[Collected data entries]
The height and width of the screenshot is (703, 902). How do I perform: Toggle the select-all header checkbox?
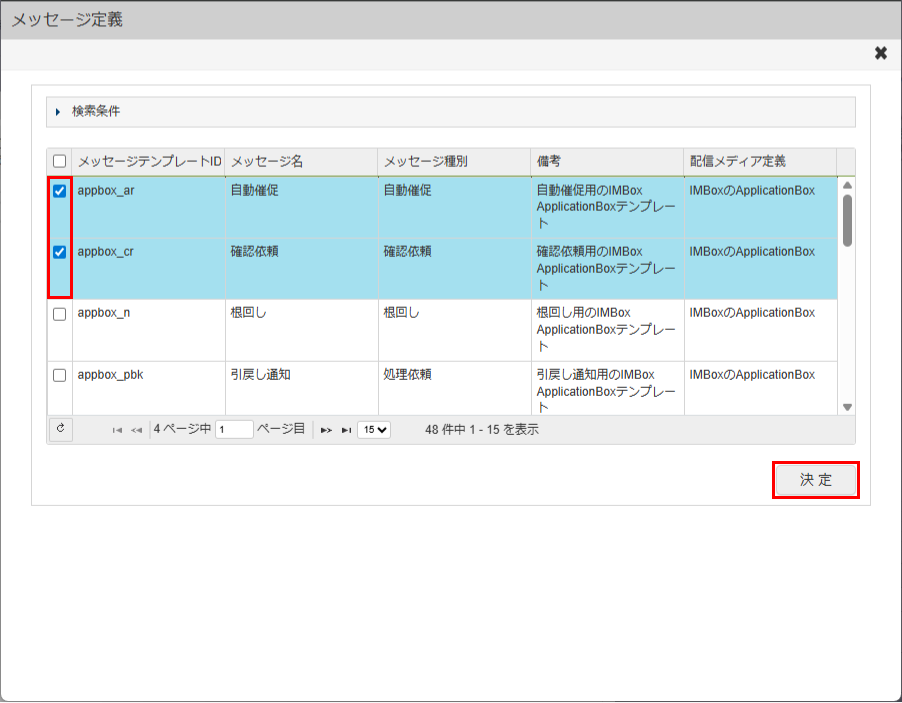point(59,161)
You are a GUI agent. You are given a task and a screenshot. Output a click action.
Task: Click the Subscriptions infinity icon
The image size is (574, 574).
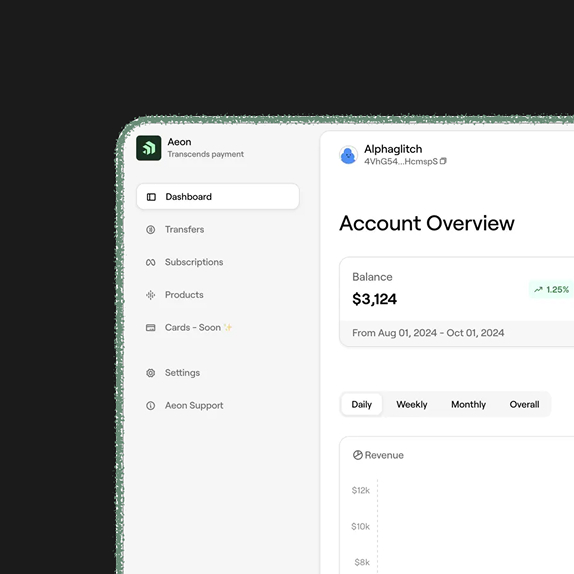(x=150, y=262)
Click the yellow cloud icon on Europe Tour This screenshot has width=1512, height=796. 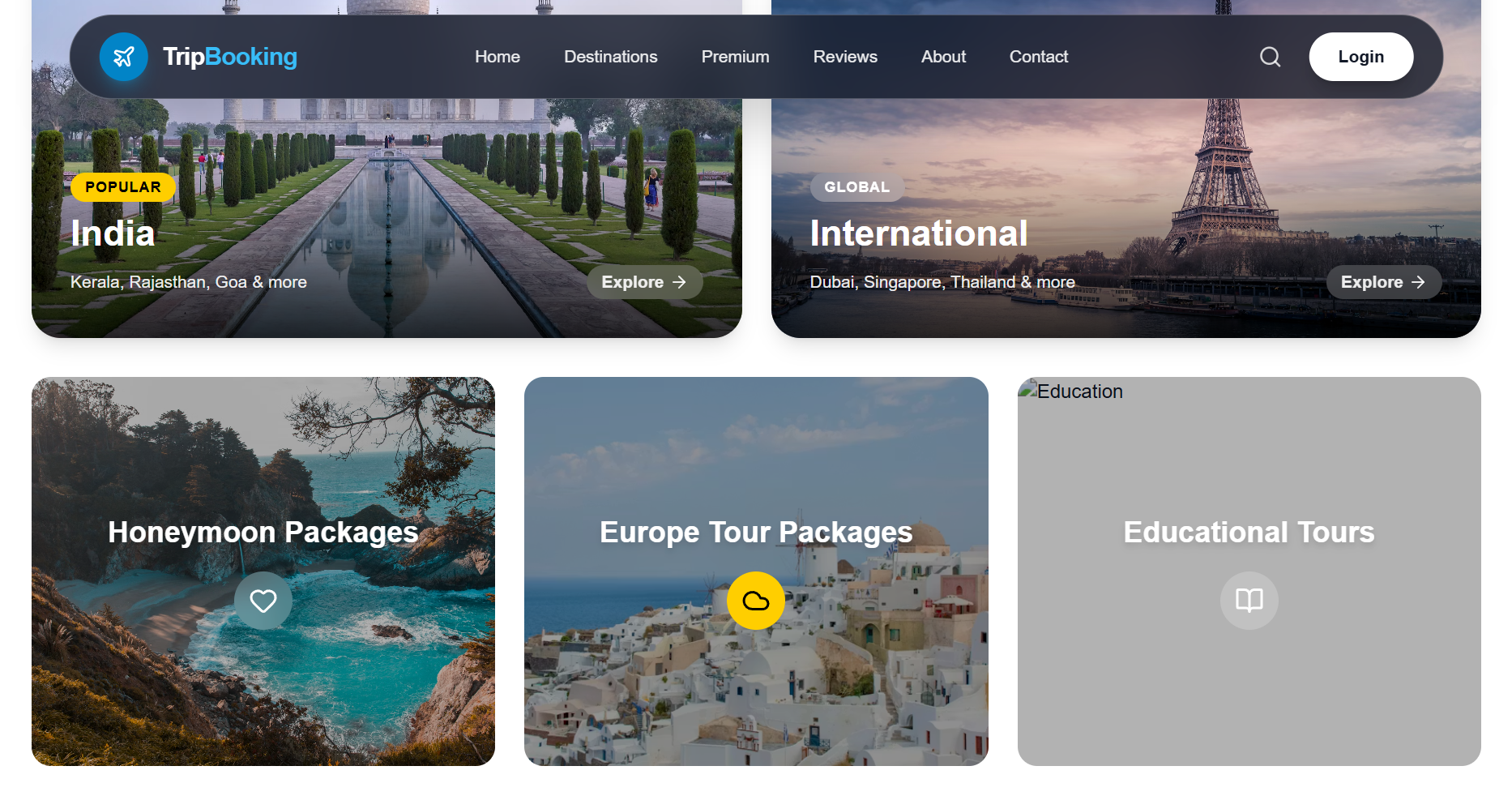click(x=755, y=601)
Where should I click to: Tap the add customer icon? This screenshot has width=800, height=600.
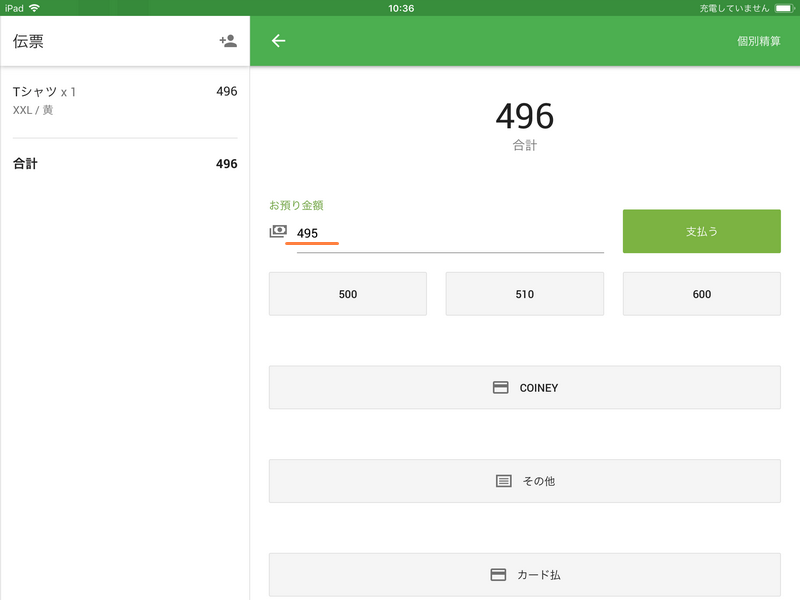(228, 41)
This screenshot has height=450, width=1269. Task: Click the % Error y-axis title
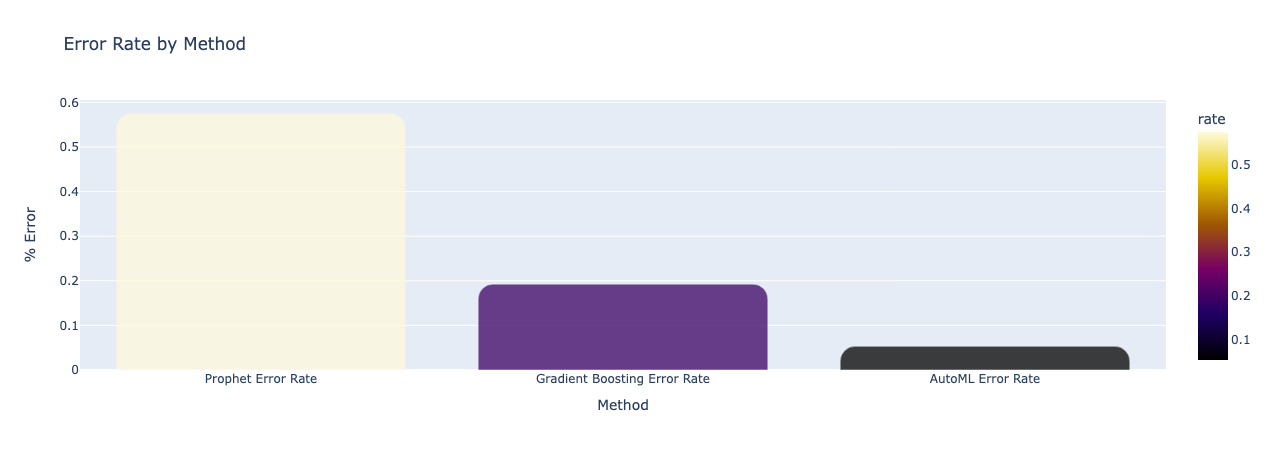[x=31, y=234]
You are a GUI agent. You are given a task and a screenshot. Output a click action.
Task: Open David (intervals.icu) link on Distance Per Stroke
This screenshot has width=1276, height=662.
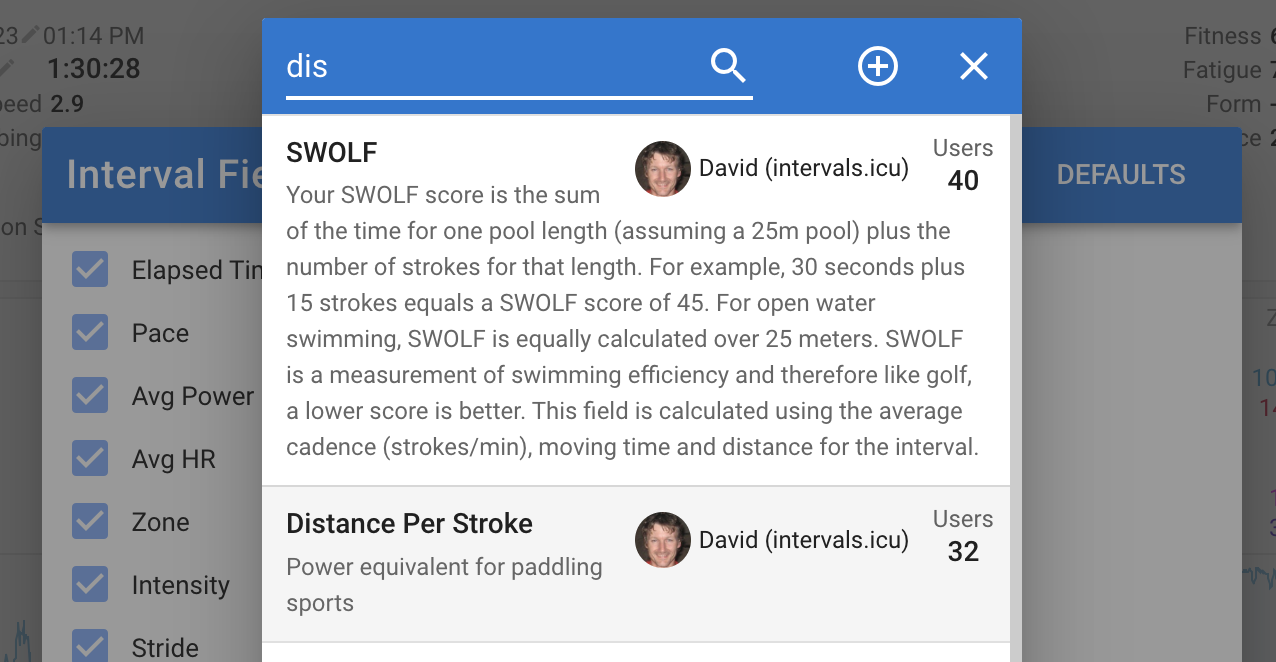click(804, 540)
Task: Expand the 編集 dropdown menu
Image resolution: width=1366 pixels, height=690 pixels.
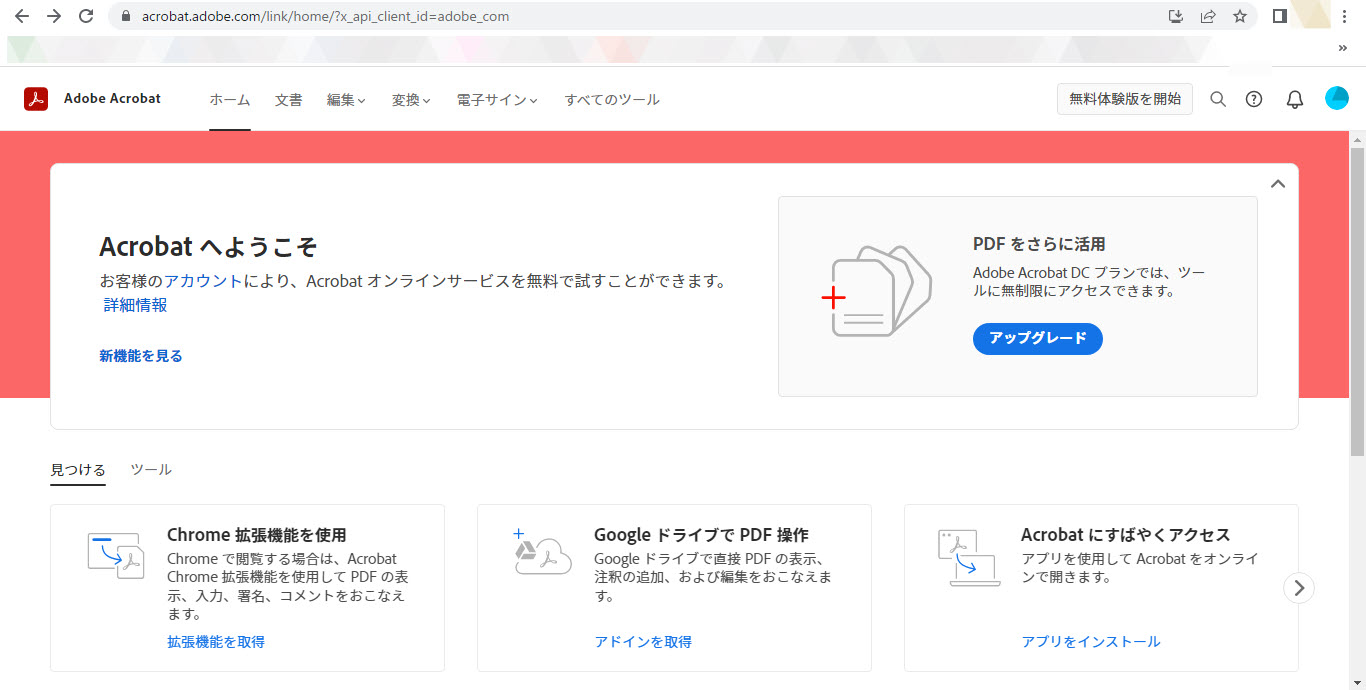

## [WHAT YOU SHOULD DO]
The output must match, line for line, the span from the line containing "Task: Expand the 編集 dropdown menu" through the end of the data, with the pictures removed.

## [RESPONSE AREA]
Task: Expand the 編集 dropdown menu
Image resolution: width=1366 pixels, height=690 pixels.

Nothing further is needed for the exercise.